Migration from HTTP (non-secured) version of the website to HTTPS (secured) version
August 29, 2014
uzra mohiuddin
It is expected that the readers of this document have already implemented HTTPS on their websites through installation of a private (dedicated) SSL certificate
Step 0 – please do a before and after speed check to see if SSL implementation affects page load in any way.

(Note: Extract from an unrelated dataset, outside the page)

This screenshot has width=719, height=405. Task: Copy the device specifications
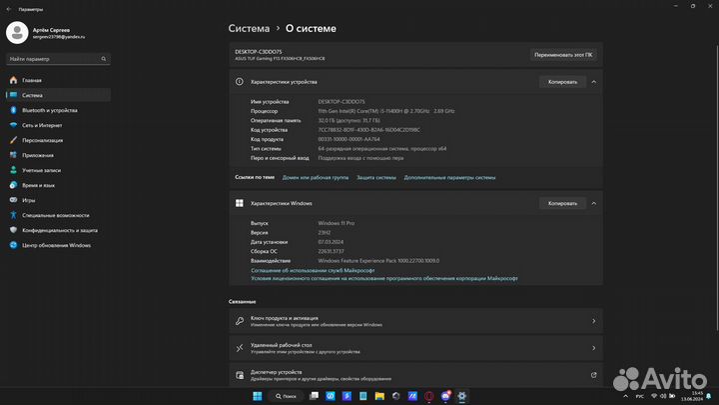[562, 82]
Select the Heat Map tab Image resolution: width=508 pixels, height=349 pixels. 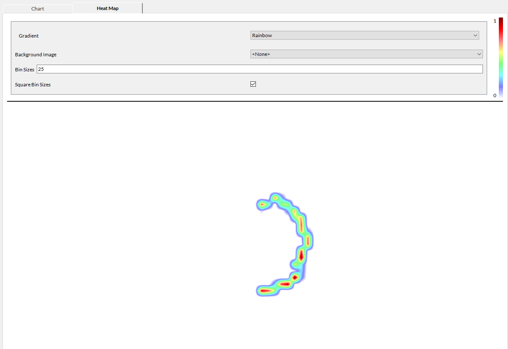(107, 8)
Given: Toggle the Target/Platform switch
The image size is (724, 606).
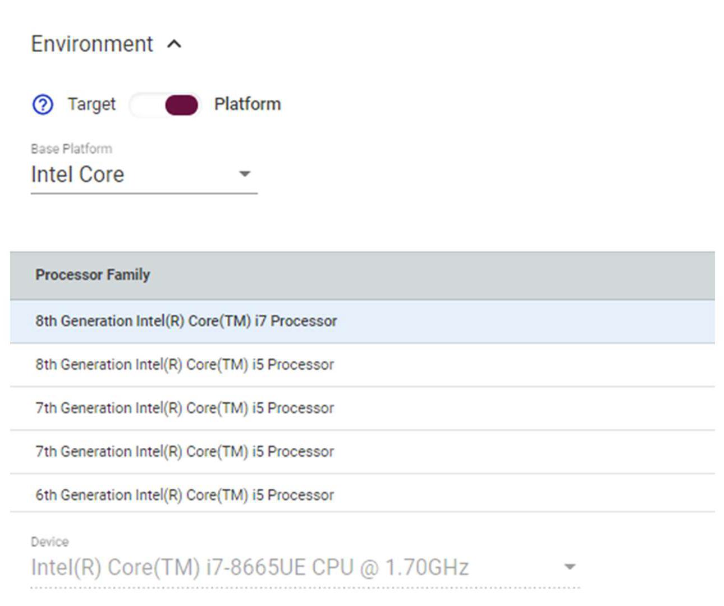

If it does, then this will need to be addressed. [this topic is outside the scope of this post]
Step 1 – Check Implementation of HTTPS
If it is a small website, run Xenu or other website crawling tool on the website to ensure HTTPS is implemented throughout the website and not just few urls or few sections.
Mixed URLS (HTTP / HTTPS) in interlinking of the website is not beneficial for SEO as even if HTTP versions are 301 redirected to HTTPS version then also, it would lead to too many redirections on the server, which will result into waste of crawler bandwidth of search engines.
If you are working on an extremely large voluminous website with thousands of pages, such as an e-commerce website, instead of checking whole website, restrict your analysis to home page, categories, sub-categories, sub-sub categories and so on.
Generally, if one url at a certain level (category, sub-category, product etc.) from is using HTTPS accurately, we can safely assume that the other urls at that particular level would be using HTTPS correctly.
Also, make sure HTTPS is working fine for Robots.txt and Sitemap URLs and gzipped Sitemap URLs
Step 2 – 301 Redirect HTTP URLs to HTTPS URLs
Once, you are sure that whole website is using HTTPS, redirect 301 all HTTP URLs to their respective HTTPS versions.
This can be implemented by either writing redirect rule in HT ACCESS for Linux based web hosting servers
Ref: http://www.sslshopper.com/apache-redirect-http-to-https.html
Also, update previously added redirection rules on the website with HTTPS version of URLS
Step 3. – Use of Canonical Tags
If for some reason 301 redirections cannot be setup due to server issue etc. then, add canonical tags to HTTP version of the website, which would point towards their respective HTTPS version of URLs.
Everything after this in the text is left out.